**SELECTION:**
>>>>
ANDY JORDAN PRODUCTIONS

 


COPS
by Tony Tortoro

If you want to find the truth you have to stop living a lie

Chicago. 1957. Four cops, different ages, classes and races, all living a lie and mired in mutual suspicion, have to grab a gangster-turned-state-witness before the Mob can get him. 

Outside their office the world is changing. Race riots. Mass consumerism. Civil Rights. Rock ‘n’ Roll. Sex is everywhere... 

Inspired by real-life events in the often brutal and corrupt world of 1950’s Chicago policing and Mob violence, this powerful new play lays bare masculinity and racism with authentic characters, razor-sharp comic banter and soulful poignancy.
<<<<
**TASK TO COMPLETE:**
From the play announcement, extract the passage that opens with the words containing "If you want" and closes with "can get him.". The items that come next have no connection to the play announcement.

**DATA ROWS:**
>>>>
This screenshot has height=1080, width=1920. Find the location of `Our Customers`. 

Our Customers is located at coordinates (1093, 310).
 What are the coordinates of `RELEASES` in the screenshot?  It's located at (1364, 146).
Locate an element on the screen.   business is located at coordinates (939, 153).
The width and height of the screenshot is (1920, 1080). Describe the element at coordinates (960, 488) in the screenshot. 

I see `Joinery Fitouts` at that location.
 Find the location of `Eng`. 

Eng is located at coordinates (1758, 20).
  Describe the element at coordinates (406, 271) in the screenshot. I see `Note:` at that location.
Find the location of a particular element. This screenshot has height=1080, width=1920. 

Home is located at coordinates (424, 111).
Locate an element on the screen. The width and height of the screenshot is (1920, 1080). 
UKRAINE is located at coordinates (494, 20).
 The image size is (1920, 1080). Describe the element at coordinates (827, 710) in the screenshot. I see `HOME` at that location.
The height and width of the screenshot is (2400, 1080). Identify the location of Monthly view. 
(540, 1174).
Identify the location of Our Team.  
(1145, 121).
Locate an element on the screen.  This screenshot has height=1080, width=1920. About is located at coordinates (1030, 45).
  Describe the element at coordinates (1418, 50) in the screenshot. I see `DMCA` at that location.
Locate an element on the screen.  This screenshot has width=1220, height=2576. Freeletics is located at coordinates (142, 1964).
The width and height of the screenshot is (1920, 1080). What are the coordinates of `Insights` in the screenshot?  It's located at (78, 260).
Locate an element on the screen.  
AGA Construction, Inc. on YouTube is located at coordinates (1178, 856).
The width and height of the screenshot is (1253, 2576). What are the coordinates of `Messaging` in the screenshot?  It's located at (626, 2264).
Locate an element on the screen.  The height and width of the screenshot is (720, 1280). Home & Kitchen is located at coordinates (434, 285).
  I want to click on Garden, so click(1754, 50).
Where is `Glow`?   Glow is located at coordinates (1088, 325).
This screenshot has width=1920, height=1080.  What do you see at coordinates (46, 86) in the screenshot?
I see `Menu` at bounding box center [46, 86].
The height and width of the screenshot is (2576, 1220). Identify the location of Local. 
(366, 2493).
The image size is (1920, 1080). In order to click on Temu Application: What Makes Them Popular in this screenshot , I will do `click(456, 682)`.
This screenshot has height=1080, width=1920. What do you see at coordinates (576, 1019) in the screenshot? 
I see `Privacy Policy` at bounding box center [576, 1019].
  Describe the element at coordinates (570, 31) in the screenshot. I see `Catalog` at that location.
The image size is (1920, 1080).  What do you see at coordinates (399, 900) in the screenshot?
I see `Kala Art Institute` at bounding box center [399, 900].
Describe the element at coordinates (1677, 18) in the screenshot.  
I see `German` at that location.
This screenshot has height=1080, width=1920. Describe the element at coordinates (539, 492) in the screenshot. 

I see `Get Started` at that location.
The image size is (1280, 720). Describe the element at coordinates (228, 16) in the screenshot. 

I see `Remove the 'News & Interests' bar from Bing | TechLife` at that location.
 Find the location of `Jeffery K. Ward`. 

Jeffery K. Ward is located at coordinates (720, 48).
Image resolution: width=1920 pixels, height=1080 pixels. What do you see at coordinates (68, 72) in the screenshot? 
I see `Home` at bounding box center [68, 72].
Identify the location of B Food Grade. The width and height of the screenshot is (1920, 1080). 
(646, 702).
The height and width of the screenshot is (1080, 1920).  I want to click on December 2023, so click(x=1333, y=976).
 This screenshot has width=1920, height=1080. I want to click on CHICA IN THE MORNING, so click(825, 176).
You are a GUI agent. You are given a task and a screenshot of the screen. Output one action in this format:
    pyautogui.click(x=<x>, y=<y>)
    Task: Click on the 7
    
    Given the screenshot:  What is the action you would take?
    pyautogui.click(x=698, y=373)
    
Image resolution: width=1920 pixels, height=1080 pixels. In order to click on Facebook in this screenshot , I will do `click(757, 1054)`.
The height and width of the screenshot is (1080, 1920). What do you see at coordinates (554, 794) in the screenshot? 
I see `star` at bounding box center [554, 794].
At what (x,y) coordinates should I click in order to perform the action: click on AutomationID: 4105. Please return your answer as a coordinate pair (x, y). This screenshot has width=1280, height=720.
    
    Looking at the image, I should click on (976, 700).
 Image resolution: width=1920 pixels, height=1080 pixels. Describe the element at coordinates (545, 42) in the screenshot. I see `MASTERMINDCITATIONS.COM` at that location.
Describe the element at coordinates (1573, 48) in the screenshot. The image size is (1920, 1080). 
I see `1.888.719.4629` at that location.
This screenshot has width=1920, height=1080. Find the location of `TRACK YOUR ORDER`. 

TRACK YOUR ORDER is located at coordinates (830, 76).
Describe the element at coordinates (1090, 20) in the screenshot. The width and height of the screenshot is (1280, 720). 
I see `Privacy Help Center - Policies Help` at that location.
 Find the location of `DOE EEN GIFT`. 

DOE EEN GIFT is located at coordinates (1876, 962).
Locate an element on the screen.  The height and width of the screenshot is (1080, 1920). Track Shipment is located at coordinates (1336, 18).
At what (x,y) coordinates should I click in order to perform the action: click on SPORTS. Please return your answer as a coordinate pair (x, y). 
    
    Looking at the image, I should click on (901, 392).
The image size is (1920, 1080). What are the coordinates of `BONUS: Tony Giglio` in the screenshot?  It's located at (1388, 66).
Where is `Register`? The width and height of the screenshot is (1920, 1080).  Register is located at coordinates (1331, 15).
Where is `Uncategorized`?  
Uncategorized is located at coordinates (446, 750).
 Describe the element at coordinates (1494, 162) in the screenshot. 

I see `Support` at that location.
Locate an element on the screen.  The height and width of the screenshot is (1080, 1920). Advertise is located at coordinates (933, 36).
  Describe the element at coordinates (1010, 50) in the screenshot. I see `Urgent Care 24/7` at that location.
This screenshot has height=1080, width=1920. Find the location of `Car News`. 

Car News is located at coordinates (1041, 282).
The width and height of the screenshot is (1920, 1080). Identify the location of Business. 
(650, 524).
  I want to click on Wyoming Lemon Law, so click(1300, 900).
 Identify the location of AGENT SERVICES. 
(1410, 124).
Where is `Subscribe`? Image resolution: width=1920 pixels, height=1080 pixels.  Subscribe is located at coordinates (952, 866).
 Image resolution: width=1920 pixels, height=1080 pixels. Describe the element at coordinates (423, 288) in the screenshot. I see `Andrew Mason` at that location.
<<<<
**WRITTEN ANSWER:**
If you want to find the truth you have to stop living a lie

Chicago. 1957. Four cops, different ages, classes and races, all living a lie and mired in mutual suspicion, have to grab a gangster-turned-state-witness before the Mob can get him.